Longtemps annoncée et souhaitée, l’autonomie financière des Etats d’Afrique subsaharienne devra attendre encore un peu. Alors que beaucoup s’attendaient à l’opérationnalisation de la nouvelle monnaie, il semblerait que les chefs d’Etats ouest-africains ne sont pas d’accord sur le sujet. Véritable locomotive économique de l’UEMOA, la Côte d’Ivoire d’Alassane Ouattara défend contre vents et marées le CFA. Le Nigéria quant à lui est prêt à prendre part à l’Eco uniquement si la France n’est point présente dans le circuit. En attendant, voici dans les lignes qui suivent la complexité de l’existence même du Franc CFA, entre soumission coupable de nos autorités, mainmise française, et aussi ignorance du domaine financier.
Quatre règles d’or sont à retenir : 1- le Trésor Public français garantit la convertibilité des Franc CFA et comoriens dans n’importe quelle autre monnaie. 2- En échange, 50% des réserves de CFA et celles de 65 % du Franc comorien doivent être déposées sur les comptes du Trésor Public français. 3- Le taux de parité entre les Franc CFA ou comorien et l’Euro est fixe, 1 euro étant égal à 655, 957 F CFA depuis 1999. 4- Enfin, les transferts de capitaux dans la zone franc sont entièrement libres et gratuits. Pour la France, ces mécanismes permettent de maintenir un certain équilibre. Elle estime aussi que la zone franc est un instrument de solidarité et de développement. Mais, parmi les 15 pays de la zone, 13 sont considérés comme étant pauvres et très endettés par le FMI alors que dans le même temps l’Afrique constitue après l’Asie, la deuxième locomotive de croissance mondiale.
Pour assurer la parité avec l’Euro, les pays de la zone F CFA sont obligés de contrôler leur inflation, en d’autres termes, l’argent en circulation. Un taux d’inflation qui est de 2% pour l’UEMOA et 3% pour la CEMAC. Les banques nationales limitent donc les prêts aux entreprises. Des prêts qui ne représenteraient que 23 % du PIB dans la zone franc contre 150% en Afrique du Sud et 100% en Europe. Le cocktail est assassin pour l’économie de nos pays. Moins de crédits induit moins d’investissements, moins d’infrastructures et aussi et surtout moins de développement. A l’inverse, grâce au libre transfert des capitaux, les entreprises étrangères, elles, peuvent investir sur place. Dans les pays de l’UEMOA, les sociétés françaises assurent 50% des investissements étrangers. Concernant les banques, Société Générale, BNP Paribas et LCL représentent à elles seules, 70% du chiffre d’affaires des banques. Plutôt donc que de produire sur place, les pays de la zone franc importe de plus en plus. Le F CFA a 77 ans et les pays qui l’utilisent sont indépendants depuis plus de 50 ans. Après tout ce temps, force est de constater que toute décision sur le plan économique se fait sous l’œil de la France via ses représentants présents dans les organes décisionnaires des banques centrales.
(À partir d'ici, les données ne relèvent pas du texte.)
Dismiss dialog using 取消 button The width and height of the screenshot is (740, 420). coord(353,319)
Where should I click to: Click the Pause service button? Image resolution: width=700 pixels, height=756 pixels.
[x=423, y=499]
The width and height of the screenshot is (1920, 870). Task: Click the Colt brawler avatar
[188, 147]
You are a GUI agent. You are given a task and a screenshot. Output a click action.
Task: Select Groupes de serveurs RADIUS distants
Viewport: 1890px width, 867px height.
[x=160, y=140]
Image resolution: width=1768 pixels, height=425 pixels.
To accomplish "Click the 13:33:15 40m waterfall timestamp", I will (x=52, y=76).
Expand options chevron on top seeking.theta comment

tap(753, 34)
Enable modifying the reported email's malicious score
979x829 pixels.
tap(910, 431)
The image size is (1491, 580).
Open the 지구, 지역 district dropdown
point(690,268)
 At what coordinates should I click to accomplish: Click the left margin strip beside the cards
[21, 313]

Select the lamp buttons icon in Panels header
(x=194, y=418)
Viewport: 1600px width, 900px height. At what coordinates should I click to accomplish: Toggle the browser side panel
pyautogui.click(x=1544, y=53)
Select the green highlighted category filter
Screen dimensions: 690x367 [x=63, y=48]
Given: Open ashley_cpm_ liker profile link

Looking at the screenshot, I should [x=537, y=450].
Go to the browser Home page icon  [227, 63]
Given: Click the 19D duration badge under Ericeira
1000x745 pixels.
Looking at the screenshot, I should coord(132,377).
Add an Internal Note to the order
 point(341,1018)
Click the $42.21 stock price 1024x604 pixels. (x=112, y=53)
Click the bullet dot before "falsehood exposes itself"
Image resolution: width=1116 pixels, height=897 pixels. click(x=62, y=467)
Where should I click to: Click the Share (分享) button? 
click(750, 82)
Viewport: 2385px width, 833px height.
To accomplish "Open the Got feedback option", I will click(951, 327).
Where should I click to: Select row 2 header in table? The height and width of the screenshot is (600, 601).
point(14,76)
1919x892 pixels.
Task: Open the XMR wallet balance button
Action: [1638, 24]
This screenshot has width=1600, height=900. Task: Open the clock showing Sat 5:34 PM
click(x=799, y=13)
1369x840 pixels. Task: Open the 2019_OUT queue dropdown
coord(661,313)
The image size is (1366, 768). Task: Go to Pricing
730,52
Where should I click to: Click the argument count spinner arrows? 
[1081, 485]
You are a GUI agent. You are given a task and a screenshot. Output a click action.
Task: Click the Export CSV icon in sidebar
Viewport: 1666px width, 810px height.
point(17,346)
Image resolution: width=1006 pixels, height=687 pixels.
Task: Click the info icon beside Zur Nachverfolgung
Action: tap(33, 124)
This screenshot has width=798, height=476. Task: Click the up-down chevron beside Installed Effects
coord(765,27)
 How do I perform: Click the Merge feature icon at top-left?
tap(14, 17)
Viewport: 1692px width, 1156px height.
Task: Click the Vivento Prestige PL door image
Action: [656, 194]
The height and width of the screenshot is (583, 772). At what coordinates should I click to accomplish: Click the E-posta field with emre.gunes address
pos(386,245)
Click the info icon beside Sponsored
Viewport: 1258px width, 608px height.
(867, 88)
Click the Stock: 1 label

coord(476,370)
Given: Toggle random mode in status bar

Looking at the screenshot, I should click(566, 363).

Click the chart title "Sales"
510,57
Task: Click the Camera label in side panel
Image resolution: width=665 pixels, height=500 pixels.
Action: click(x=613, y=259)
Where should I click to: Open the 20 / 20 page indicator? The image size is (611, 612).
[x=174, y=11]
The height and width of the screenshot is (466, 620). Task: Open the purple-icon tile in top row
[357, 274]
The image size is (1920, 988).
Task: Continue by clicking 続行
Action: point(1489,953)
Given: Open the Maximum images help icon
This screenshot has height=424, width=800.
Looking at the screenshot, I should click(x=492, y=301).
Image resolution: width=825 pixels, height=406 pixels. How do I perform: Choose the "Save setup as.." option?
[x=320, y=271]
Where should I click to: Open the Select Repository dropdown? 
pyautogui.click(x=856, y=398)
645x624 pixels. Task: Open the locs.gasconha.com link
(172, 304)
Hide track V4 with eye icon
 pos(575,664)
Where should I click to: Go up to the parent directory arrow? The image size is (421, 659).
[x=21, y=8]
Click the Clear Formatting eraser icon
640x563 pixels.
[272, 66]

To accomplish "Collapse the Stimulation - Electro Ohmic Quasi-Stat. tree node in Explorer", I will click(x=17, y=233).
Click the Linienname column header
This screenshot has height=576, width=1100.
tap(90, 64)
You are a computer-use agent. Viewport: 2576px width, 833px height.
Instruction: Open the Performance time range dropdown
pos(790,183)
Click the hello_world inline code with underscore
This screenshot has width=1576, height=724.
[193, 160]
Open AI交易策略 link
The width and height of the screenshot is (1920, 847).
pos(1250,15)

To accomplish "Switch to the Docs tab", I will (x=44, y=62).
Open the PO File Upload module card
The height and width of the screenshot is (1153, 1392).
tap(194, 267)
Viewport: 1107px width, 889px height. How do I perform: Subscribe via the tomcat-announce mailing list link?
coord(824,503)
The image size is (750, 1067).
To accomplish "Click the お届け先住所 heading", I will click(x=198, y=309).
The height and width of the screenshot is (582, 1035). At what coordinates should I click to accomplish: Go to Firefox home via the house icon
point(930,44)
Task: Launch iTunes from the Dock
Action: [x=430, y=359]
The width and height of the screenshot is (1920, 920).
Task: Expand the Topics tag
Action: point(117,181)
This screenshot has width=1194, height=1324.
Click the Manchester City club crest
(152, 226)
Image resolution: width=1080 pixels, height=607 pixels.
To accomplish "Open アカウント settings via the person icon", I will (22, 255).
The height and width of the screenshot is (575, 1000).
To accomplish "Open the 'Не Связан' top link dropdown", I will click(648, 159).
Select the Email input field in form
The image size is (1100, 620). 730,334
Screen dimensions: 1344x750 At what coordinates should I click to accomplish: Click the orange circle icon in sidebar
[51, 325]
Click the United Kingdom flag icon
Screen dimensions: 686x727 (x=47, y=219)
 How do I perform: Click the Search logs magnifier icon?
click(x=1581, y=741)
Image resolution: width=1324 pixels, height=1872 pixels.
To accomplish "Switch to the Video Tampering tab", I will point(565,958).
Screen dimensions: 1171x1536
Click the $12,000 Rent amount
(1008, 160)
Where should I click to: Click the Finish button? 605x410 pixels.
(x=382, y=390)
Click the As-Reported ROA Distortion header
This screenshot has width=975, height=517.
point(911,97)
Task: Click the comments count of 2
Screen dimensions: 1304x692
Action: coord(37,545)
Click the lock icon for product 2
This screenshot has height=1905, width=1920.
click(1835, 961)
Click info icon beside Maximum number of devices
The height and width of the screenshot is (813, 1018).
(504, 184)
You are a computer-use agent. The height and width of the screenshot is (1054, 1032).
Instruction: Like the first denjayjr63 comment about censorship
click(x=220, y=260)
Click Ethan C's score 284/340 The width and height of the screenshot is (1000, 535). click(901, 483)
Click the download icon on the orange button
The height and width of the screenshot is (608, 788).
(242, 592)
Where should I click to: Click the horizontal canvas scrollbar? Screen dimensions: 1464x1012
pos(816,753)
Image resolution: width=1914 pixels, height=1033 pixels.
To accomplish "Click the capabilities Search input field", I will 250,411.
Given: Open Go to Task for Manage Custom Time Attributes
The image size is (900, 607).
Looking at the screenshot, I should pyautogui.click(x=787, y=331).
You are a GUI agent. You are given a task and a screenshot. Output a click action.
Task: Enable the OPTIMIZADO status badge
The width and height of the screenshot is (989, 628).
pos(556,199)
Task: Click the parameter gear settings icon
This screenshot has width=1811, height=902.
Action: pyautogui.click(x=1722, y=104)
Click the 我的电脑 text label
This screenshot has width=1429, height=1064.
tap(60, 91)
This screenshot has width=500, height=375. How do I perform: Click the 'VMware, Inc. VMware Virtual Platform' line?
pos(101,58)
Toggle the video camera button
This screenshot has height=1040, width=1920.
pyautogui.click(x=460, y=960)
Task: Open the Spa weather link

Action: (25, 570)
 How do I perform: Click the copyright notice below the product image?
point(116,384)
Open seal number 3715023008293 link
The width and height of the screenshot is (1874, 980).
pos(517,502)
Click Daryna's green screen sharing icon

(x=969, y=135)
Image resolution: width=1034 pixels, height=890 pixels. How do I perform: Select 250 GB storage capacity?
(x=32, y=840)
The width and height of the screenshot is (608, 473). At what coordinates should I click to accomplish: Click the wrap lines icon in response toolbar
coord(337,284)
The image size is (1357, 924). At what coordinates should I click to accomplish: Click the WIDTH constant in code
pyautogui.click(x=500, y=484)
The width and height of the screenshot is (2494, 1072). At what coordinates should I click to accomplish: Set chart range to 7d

Servitude volontaire des dirigeants africains
La Banque de France et le Trésor français exigent que lorsqu’on émet 1 Franc CFA, qu’on soit sûr d’avoir dans les caisses françaises 0, 20 F CFA sous forme de devises. Mais les Etats africains couvrent jusqu’à la totalité de l’émission monétaire. L’écart qui est de 80% pourrait servir à divers projet de développement dont des investissements. La question donc se pose : pourquoi nous détenons autant d’argent au sein du trésor public français que nous délaissons finalement ? Force est de constater que ce n’est pas la faute du Trésor français puisqu’il ne demande qu’une couverture à 20%. C’est donc la faute aux dirigeants africains qui n’utilisent pas cette grande réserve pour financer des investissements structurels. La reconquête d’instruments de souveraineté que sont le budget et la monnaie sont des conditions sine qua non pour tout développement. Les banques centrales de la zone franc sont évidemment au courant et participent sciemment à ce système de rente qui est dénoncé par tout un continent. Par ailleurs, le traitement de ses cadres et de ses retraités est dispendieux. Les élites africaines profitent de ce système pour s’en mettre pleins les poches au détriment de l’intérêt général. Pour avoir un niveau de vie prêt des standards occidentaux, ils sont prêts à sacrifier le développement de leur pays. Toute chose que l’écrasante majorité d’africains ignorent. La servitude monétaire de nos Etats est bien volontaire et non forcée. La souveraineté monétaire est un impératif impérieux pour les Etats de l’Afrique francophone.